▸ **WHAT IS EXPECTED**:
Each line below that contains the word "value" must be copied.

PROVIDED DATA below:

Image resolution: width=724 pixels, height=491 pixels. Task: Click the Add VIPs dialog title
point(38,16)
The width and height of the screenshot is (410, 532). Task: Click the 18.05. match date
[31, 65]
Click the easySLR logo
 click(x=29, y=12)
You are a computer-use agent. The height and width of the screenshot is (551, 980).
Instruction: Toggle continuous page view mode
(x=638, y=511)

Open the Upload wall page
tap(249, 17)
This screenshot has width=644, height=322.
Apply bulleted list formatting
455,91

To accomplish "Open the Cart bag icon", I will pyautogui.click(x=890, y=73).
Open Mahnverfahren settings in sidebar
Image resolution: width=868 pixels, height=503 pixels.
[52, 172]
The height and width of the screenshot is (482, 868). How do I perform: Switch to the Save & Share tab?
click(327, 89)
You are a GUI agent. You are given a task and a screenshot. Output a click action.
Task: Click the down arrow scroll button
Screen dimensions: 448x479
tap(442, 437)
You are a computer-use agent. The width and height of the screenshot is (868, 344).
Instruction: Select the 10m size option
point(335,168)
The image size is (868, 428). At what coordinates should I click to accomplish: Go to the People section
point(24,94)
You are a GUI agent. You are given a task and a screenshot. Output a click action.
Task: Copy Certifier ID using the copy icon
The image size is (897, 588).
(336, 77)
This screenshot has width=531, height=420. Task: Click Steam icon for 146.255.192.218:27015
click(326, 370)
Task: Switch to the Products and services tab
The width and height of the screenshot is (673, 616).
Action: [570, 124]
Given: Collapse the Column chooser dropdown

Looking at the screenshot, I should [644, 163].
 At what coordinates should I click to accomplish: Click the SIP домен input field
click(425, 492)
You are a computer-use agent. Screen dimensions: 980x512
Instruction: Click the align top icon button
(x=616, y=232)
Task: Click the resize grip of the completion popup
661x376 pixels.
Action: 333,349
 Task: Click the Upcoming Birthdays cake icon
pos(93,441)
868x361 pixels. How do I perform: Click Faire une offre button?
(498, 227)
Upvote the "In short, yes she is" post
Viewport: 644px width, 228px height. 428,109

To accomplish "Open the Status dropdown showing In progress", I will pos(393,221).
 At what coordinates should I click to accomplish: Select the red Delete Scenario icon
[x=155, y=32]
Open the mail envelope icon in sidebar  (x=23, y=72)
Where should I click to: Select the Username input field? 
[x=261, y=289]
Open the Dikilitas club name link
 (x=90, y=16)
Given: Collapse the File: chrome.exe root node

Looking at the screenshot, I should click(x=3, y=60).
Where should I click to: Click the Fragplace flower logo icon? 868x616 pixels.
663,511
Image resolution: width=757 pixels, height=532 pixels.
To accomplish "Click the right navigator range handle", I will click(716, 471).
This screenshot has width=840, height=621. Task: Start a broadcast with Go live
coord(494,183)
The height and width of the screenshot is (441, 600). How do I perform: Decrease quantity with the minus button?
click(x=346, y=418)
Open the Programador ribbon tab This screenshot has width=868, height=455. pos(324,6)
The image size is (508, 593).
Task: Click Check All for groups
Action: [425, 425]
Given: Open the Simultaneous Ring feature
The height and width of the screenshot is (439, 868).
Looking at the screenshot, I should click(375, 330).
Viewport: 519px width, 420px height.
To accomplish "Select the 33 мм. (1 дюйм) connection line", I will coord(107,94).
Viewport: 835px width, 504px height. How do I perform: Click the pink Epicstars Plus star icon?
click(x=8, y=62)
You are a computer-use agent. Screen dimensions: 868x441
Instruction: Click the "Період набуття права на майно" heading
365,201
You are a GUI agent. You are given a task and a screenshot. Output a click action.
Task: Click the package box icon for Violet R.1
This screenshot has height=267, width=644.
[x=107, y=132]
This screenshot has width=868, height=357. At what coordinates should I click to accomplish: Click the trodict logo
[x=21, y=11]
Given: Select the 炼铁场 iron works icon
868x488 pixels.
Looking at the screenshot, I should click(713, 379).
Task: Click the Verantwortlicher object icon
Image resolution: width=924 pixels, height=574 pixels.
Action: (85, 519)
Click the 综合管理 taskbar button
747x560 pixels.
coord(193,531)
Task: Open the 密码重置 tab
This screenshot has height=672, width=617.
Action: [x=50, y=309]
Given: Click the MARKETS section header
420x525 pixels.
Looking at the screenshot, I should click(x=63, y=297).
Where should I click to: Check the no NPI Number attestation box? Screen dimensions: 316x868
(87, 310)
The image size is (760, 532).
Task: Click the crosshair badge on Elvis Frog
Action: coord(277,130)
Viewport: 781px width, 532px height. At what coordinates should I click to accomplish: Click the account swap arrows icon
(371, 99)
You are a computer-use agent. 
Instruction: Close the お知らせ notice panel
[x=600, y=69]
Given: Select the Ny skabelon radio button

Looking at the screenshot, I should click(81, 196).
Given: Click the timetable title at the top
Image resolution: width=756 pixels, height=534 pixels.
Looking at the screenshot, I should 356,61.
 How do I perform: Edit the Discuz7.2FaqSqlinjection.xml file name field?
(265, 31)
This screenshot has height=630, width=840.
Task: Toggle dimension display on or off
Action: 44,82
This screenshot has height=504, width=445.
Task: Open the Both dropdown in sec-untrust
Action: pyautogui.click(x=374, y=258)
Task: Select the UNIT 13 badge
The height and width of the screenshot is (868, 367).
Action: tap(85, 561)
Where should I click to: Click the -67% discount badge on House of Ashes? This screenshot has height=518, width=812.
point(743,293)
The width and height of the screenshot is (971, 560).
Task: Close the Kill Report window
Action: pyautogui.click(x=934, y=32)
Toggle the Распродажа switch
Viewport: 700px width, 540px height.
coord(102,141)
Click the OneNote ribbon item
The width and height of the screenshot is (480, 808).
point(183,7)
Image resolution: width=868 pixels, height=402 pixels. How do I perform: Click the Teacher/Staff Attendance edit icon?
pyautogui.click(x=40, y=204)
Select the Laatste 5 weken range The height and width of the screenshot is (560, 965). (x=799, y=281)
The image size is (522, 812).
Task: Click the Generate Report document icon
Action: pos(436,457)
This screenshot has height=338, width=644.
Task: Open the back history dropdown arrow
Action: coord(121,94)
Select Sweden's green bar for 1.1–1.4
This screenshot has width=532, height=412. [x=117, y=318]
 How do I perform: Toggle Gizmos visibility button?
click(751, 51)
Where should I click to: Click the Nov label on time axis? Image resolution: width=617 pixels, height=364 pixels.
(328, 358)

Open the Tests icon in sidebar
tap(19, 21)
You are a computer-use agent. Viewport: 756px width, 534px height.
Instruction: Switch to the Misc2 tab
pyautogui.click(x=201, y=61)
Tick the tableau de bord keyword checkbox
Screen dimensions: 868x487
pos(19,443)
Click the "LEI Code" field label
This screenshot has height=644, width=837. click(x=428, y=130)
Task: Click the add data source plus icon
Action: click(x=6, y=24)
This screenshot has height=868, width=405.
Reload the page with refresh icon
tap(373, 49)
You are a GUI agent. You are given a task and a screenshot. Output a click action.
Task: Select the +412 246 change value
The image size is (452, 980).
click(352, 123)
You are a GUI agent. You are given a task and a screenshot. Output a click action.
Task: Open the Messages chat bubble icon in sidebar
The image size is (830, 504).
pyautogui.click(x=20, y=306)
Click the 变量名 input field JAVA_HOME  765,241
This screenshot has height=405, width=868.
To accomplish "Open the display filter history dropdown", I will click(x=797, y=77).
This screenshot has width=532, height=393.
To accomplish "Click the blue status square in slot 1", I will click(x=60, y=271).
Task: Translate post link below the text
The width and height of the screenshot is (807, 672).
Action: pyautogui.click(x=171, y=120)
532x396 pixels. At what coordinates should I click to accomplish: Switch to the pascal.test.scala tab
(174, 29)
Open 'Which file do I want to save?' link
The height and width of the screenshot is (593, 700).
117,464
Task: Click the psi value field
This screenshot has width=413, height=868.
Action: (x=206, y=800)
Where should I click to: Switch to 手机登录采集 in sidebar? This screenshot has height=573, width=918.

End of PROVIDED DATA.

▸ **SOLVED PROBLEM**:
Task: Select the +412 246 change value
Task: Click the psi value field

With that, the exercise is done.